В любом случае не стоит отмахиваться от взгляда Адорно, пусть и некорректного, на музыку Рахманинова[110]. Каким бы он ни был категоричным, Адорно не мелкий критик, который сам никогда не играл. Состоявшийся пианист, он изучал композицию под руководством Альбана Берга, одного из самых одаренных студентов Арнольда Шёнберга, и у него был очень сложный репертуар. Со временем Адорно стал одним из самых оригинальных критиков XX века, особенно из-за новизны своих критериев, и отверг притязания Рахманинова на самобытность с помощью своих блестящих познаний и навыков: сначала он объяснил, какие черты кича прослеживаются в «музыке для широкого потребления» Рахманинова, а потом доказал, что всеми любимая Прелюдия до-диез минор — это «кичевое подобие»:
В высочайших, равно как и самых агрессивных проявлениях великого музыкального произведения, как, например, первая часть Девятой симфонии [Бетховена], эта интенция [великая музыка «такая, какая есть»] достигает красноречия через чистую обоснованность. В более посредственных произведения она появляется как слабое подобие, например, Прелюдия до-диез минор Рахманинова, которая бубнит «все таково, как есть» на протяжении всего произведения, от первого до последнего такта, при том что в ней отсутствует элемент становления, необходимый для того, чтобы достичь состояния, о существовании которого она заявляет, абстрактно и безрезультатно[111].
Иными словами, Прелюдии Рахманинова не хватает формальной обоснованности, чтобы стать «великой»; она бездумно повторяет от начала до конца эти три ноты: ля, соль-диез, до — бесконечно бубнящие, по мнению Адорно, обреченное «все таково, как есть», и это превращает ее в кич. С точки зрения Адорно, в ней нет аутентичности и она не заявляет ничего стоящего, потому что в ней нет «элемента становления». Тот факт, что исторически это самое популярное произведение Рахманинова для фортепиано, служит дальнейшим доказательством: это четырехминутное произведение (слава Богу, не дольше) его просили сыграть по всему земному шару, и на этом он заработал миллионы, а само произведение в глазах массового слушателя прошлого века стало самым любимым в классическом репертуаре. Это доказывает, напирает Адорно, что Прелюдия до-диез минор не искусство, а пошлая безвкусная вульгарщина, существующая лишь для того, чтобы доставлять мгновенное наслаждение. Кажется, что ее сложно играть, но на самом деле легко, как он демонстрирует. Она добивается этого мгновенного наслаждения тем, что стирает дистанцию между объектом (Прелюдией) и зрителем (слушателем)[112].
В других работах Адорно более подробно говорит о Прелюдии, особенно в «Анализе музыки для широкого потребления» (.Commodity Music Analysed), который он написал в Лос-Анджелесе в годы войны[113].

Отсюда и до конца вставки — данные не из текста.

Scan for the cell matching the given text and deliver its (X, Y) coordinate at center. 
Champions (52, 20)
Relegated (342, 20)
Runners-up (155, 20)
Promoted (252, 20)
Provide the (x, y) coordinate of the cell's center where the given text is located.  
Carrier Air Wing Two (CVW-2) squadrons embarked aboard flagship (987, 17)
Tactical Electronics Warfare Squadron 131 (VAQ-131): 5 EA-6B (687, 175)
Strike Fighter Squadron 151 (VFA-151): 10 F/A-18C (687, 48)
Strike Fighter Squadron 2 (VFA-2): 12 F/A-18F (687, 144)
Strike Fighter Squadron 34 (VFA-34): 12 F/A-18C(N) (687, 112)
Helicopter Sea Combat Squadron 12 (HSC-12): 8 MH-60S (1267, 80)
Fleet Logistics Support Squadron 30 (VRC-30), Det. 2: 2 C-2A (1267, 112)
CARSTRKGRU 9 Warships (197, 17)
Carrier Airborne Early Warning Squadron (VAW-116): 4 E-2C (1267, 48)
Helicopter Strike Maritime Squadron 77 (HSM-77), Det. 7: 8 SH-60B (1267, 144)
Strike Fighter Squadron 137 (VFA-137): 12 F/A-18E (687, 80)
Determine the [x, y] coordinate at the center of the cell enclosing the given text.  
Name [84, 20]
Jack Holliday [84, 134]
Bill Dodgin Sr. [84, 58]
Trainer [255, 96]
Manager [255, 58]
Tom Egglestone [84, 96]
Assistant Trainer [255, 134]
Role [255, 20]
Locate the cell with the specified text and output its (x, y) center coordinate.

Здесь он рассматривает Прелюдию вместе с тремя другими кичами (Гуно, Дворжака и Чайковского) как «товар массового потребления» из-за их поразительной коммерческой популярности. Доказывая свою точку зрения, он прибегает к психоанализу, социоэкономике и политической теории. Император Нерон «пиликал» на крыше, когда по его приказу горел Рим; те, кто тратит свое время, играя Прелюдию Рахманинова, точно так же «пиликают», по мнению Адорно. Нерон был известным нарциссом, жаждавшим преклонения; Адорно намекает, что это касается и Рахманинова. Композитор, исполнители и почитатели Прелюдии — все «дилетанты, мегаломаны, завоеватели», пишет Адорно; такие ярлыки нельзя просто взять и повесить на великого пианиста.
Однако в его намеках на нарциссизм («мегаломан») есть правда. Никто из тех, кто знаком со всем творчеством Рахманинова, в здравом уме не припишет его произведения до 1917 года комплексу Нерона, однако большинство его американских произведений подходят под это описание. Его аудитория, особенно в США, но не только, считала Прелюдию вершиной его творчества и платила баснословные деньги, чтобы послушать, как он четыре минуты играет эту мрачную мелодию. Такое неправильное отношение к Прелюдии может послужить знаком ретроспективной славы, оставившей отпечаток на всей его карьере: ему было всего восемнадцать в 1892 году, когда он сочинил ее, задолго до того, как бежал из России — в его крови уже был заложен ген кича.
110
Уже упомянутый Ричард Тарускин считает, что от него можно и нужно отмахнуться; см.
111
112
Справедливости ради нужно отметить, что Рахманинов и сам, еще до негативных отзывов Адорно, удивлялся всеобщему восхищению Прелюдией и отказывался играть ее повсюду, как цирковая обезьянка. Или же это возмущение было лишь частью публичного образа?